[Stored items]
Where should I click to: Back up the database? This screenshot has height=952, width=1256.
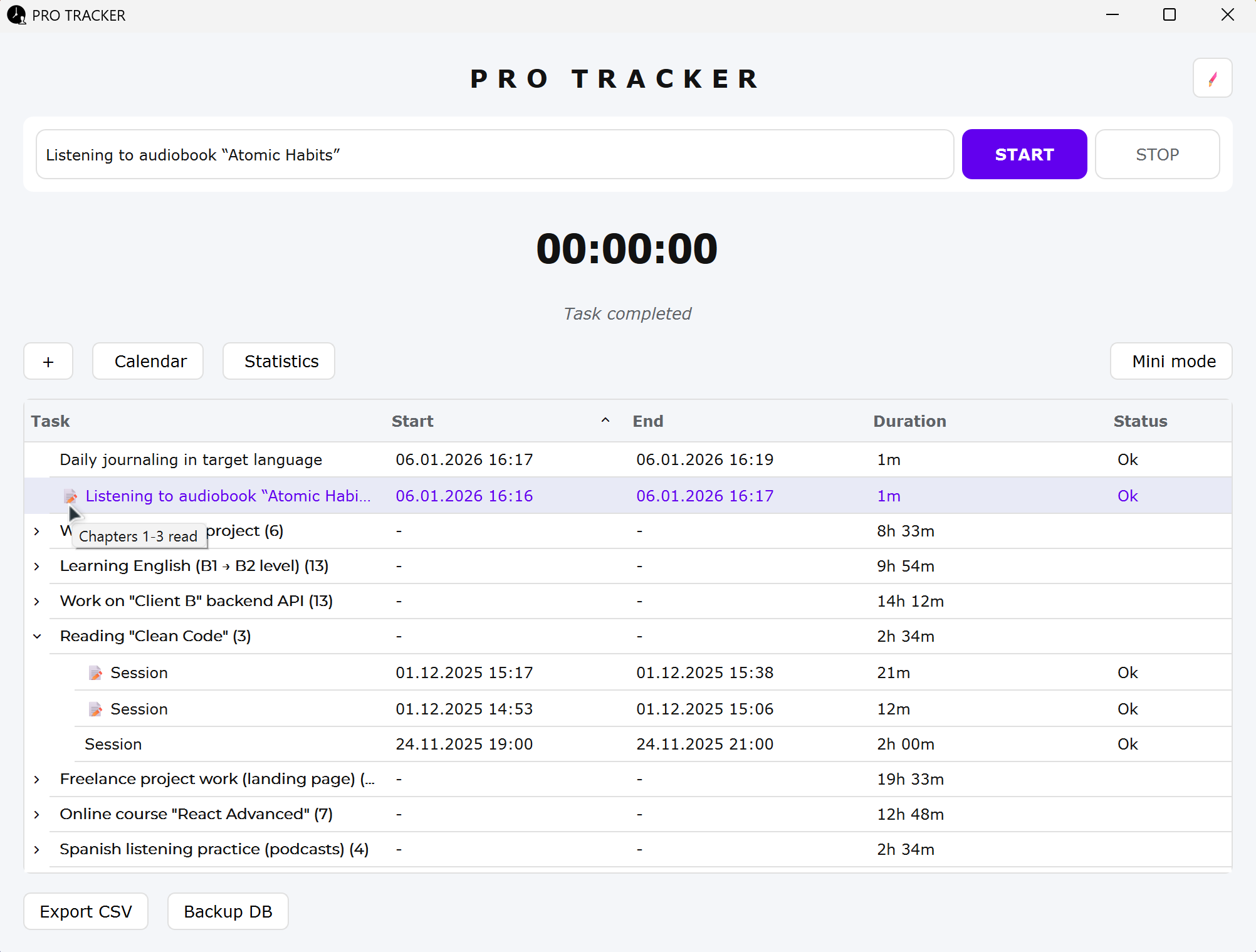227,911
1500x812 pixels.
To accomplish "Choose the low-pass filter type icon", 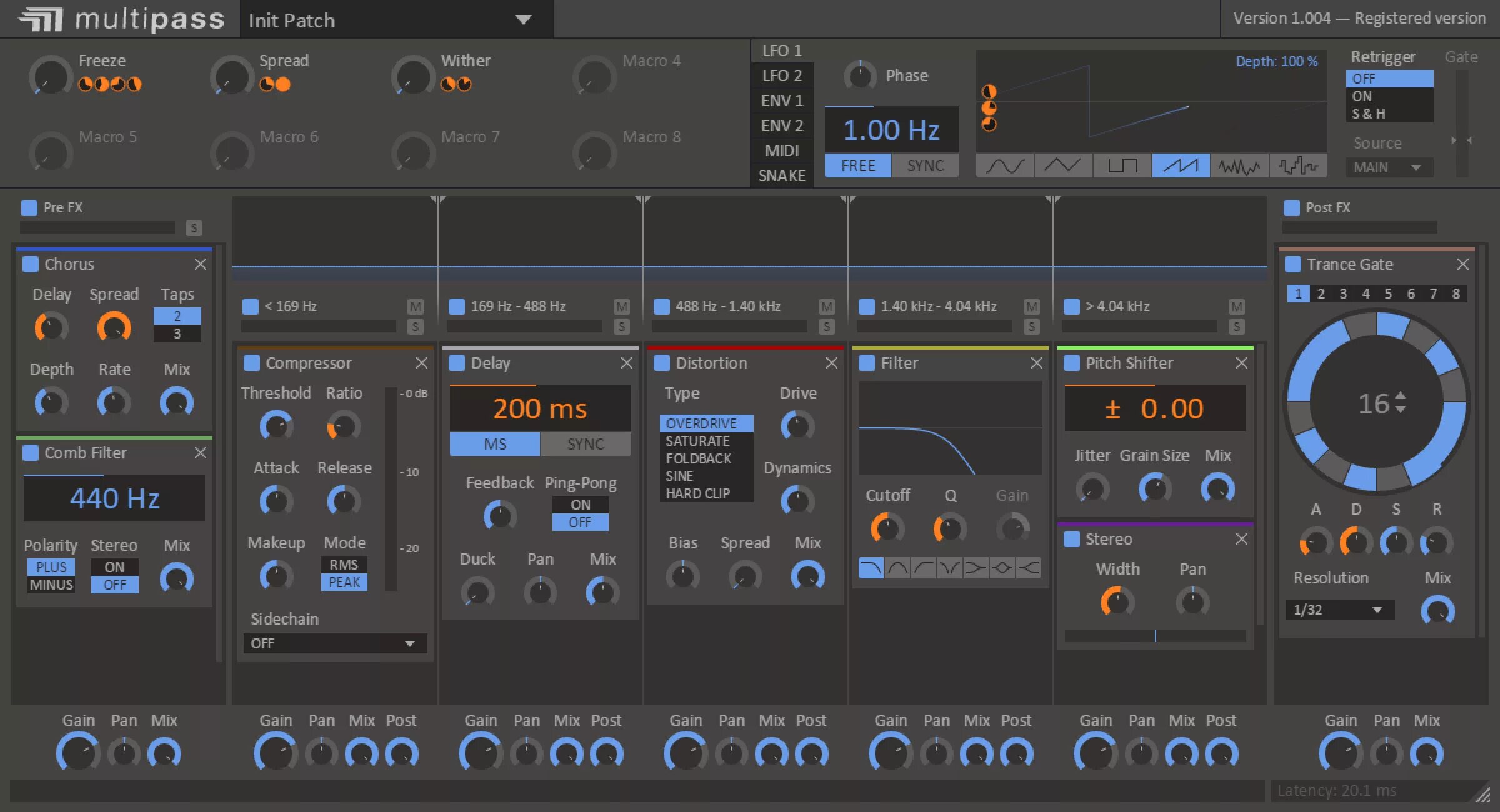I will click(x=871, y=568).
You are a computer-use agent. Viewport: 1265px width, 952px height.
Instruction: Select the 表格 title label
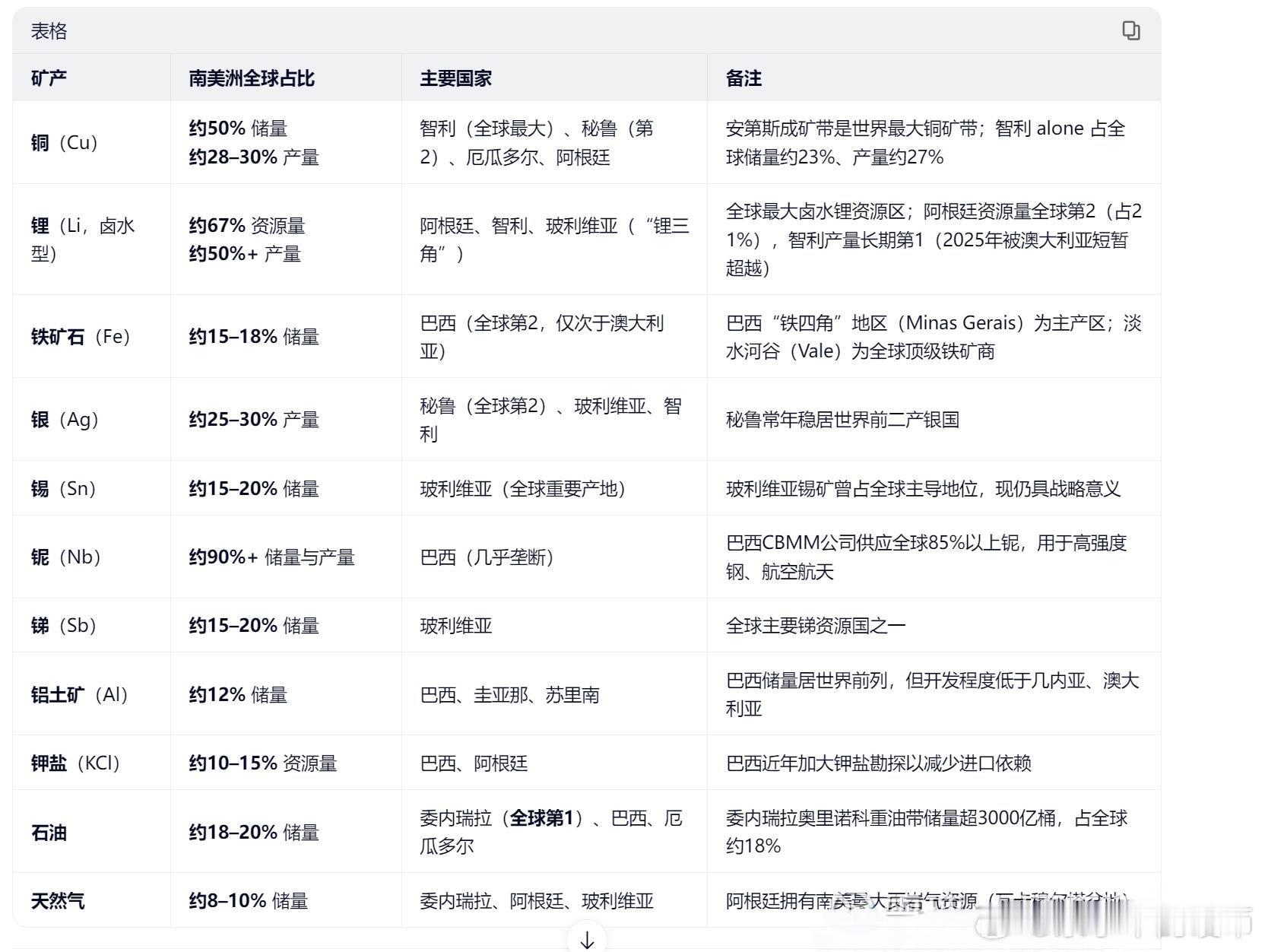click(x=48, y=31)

**TASK TO CARRY OUT**
Could you set down, exactly as written, every line from the one with "You are a computer-use" to the end of the data, both ends included? Leave out the pictures.

**SOLUTION TO THIS EXERCISE**
You are a computer-use agent. Viewport: 1265px width, 952px height.
Instruction: Select the 表格 title label
click(x=48, y=31)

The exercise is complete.